## begin
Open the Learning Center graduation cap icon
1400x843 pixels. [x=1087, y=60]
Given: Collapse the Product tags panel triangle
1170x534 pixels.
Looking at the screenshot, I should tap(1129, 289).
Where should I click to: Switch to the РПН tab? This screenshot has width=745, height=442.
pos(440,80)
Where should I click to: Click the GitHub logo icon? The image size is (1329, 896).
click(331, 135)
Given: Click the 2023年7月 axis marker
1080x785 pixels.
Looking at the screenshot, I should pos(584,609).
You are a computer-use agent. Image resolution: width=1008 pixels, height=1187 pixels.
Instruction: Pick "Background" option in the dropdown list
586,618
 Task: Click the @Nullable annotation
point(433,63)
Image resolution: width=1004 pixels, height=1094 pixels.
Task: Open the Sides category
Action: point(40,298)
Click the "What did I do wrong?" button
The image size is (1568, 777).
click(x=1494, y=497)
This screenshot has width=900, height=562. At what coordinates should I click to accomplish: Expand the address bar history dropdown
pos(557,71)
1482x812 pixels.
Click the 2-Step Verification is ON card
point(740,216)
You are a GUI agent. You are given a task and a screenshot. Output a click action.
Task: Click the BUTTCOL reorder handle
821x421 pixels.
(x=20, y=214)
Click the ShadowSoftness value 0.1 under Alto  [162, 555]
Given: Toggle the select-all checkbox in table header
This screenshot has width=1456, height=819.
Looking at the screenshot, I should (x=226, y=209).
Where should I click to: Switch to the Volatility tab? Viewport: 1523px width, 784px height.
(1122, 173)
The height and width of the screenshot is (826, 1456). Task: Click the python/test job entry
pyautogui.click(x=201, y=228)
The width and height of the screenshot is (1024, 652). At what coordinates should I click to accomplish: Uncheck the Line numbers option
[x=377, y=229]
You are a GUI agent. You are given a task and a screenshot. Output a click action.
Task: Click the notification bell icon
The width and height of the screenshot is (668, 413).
## end
Render the entries as a numbered list, starting with the line that contains "Given: Click the 2023年7月 axis marker" and ending with the last line of the entries, both included. Omit any blank lines.

## The answer
1. Given: Click the 2023年7月 axis marker
2. 1080x785 pixels.
3. Looking at the screenshot, I should pos(584,609).
4. You are a computer-use agent. Image resolution: width=1008 pixels, height=1187 pixels.
5. Instruction: Pick "Background" option in the dropdown list
6. 586,618
7.  Task: Click the @Nullable annotation
8. point(433,63)
9. Image resolution: width=1004 pixels, height=1094 pixels.
10. Task: Open the Sides category
11. Action: point(40,298)
12. Click the "What did I do wrong?" button
13. The image size is (1568, 777).
14. click(x=1494, y=497)
15. This screenshot has width=900, height=562. At what coordinates should I click to accomplish: Expand the address bar history dropdown
16. pos(557,71)
17. 1482x812 pixels.
18. Click the 2-Step Verification is ON card
19. point(740,216)
20. You are a GUI agent. You are given a task and a screenshot. Output a click action.
21. Task: Click the BUTTCOL reorder handle
22. 821x421 pixels.
23. (x=20, y=214)
24. Click the ShadowSoftness value 0.1 under Alto  [162, 555]
25. Given: Toggle the select-all checkbox in table header
26. This screenshot has width=1456, height=819.
27. Looking at the screenshot, I should (x=226, y=209).
28. Where should I click to: Switch to the Volatility tab? Viewport: 1523px width, 784px height.
29. (1122, 173)
30. The height and width of the screenshot is (826, 1456). Task: Click the python/test job entry
31. pyautogui.click(x=201, y=228)
32. The width and height of the screenshot is (1024, 652). At what coordinates should I click to accomplish: Uncheck the Line numbers option
33. [x=377, y=229]
34. You are a GUI agent. You are given a task and a screenshot. Output a click action.
35. Task: Click the notification bell icon
36. The width and height of the screenshot is (668, 413).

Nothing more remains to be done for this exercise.